Penrose and Hameroff had responded to the earlier Tegmark decoherence objection, arguing that Frohlich coherence in pumped dissipative systems could provide a physical basis for warm quantum systems like microtubules. Frohlich coherence in microtubules has now been effectively established by Anirban Bandyopadhyay and his team, thus rebutting the Tegmark objection. The group demonstrated that microtubules stabilize as non-equilibrium Frohlich coherent systems when certain external frequencies are pumped into them, resulting in long range collective phenomena. In the abstract of their paper they explain what they observed: “As we bring tubulin protein molecules one by one into the vicinity, they self-assemble and the entire event we capture live via quantum tunneling. We observe how these molecules form a linear chain and then chains self-assemble into 2D sheets, an essential for microtubules, fundamental [for] nano-tubes in a cellular form….” [99]

Clathrins, located at the tips of microtubules in the axon’s synaptic boutons, are buckyball shaped proteins that selectively sort cargo at the cell membranes. As truncated icosahedra, they have internal rectangles constructed in the ratio ٣Φ:١. During mitosis the clathrins bind directly to the microtubules (or microtubule-associated proteins called MAPS). But most importantly, together with microtubules the clathrins regulate synaptic activity. Our suggestion is that their “golden in-phase resonance” and attendant aesthetics hold a central key to the mystery of consciousness. Hence, beauty, function and illumination appear to be intimately interrelated! [5]

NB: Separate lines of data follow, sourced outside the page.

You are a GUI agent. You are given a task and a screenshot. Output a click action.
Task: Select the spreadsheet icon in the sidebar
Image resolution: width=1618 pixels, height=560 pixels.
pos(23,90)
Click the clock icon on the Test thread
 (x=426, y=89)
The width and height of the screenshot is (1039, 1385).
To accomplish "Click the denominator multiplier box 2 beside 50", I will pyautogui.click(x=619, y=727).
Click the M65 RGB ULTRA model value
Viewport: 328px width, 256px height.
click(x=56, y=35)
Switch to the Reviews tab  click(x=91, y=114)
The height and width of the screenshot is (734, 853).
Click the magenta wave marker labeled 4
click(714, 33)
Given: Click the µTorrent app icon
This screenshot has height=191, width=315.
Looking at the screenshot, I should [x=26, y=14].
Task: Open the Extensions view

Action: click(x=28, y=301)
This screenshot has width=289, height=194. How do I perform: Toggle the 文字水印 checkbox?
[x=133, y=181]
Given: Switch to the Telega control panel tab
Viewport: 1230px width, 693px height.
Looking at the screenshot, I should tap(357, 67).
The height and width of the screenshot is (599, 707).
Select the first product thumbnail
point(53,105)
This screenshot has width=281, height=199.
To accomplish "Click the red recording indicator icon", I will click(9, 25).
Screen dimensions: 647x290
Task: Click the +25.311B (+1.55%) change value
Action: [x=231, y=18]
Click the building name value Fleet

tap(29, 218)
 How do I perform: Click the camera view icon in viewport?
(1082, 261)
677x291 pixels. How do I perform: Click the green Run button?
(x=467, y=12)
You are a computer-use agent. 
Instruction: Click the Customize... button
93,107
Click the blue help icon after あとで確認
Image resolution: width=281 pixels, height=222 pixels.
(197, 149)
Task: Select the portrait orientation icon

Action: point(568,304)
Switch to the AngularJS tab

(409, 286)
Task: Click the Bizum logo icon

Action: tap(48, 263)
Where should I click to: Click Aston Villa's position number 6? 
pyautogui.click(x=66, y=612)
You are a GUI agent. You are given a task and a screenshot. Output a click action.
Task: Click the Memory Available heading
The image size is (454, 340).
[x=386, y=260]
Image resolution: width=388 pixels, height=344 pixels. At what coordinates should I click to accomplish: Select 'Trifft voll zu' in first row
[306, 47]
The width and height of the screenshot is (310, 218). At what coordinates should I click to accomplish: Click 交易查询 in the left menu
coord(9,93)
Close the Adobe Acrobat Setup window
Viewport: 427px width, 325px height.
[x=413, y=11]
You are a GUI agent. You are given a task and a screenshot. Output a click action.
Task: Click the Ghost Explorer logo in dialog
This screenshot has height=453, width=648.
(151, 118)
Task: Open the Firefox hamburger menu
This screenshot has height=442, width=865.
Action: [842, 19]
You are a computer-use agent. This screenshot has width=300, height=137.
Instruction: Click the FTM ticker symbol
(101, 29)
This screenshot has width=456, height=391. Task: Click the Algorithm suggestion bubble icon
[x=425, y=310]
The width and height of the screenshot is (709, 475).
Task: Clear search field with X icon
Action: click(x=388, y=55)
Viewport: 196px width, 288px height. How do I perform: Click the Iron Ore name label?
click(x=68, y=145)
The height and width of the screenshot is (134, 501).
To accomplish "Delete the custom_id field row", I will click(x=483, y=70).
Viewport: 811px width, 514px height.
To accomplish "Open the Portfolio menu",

Figure 7. Clathrin’s buckyball structure with 3Φ:1 golden rectangles.
Graphic by: TJ Vedegys


1 The question is whether consciousness is the subjective local cause or the objective nonlocal effect of wave-function collapse. We suspect that at a much deeper level, to be considered in a future work, it is both subjective and objective, local and nonlocal! This is where a more complete unification theory would assist in comprehending and explaining what heretofore has been deeply anomalous: Penrose’s suggestive references to retro-causation in the nonlocal “objective reduction” associated with consciousness, and psi phenomena, particularly remote viewing when displaced in time as is the case with veridical precognitions. “No account of the universe can be final which leaves these other forms of consciousness quite disregarded.” William James [81]; See Appendices I. and III.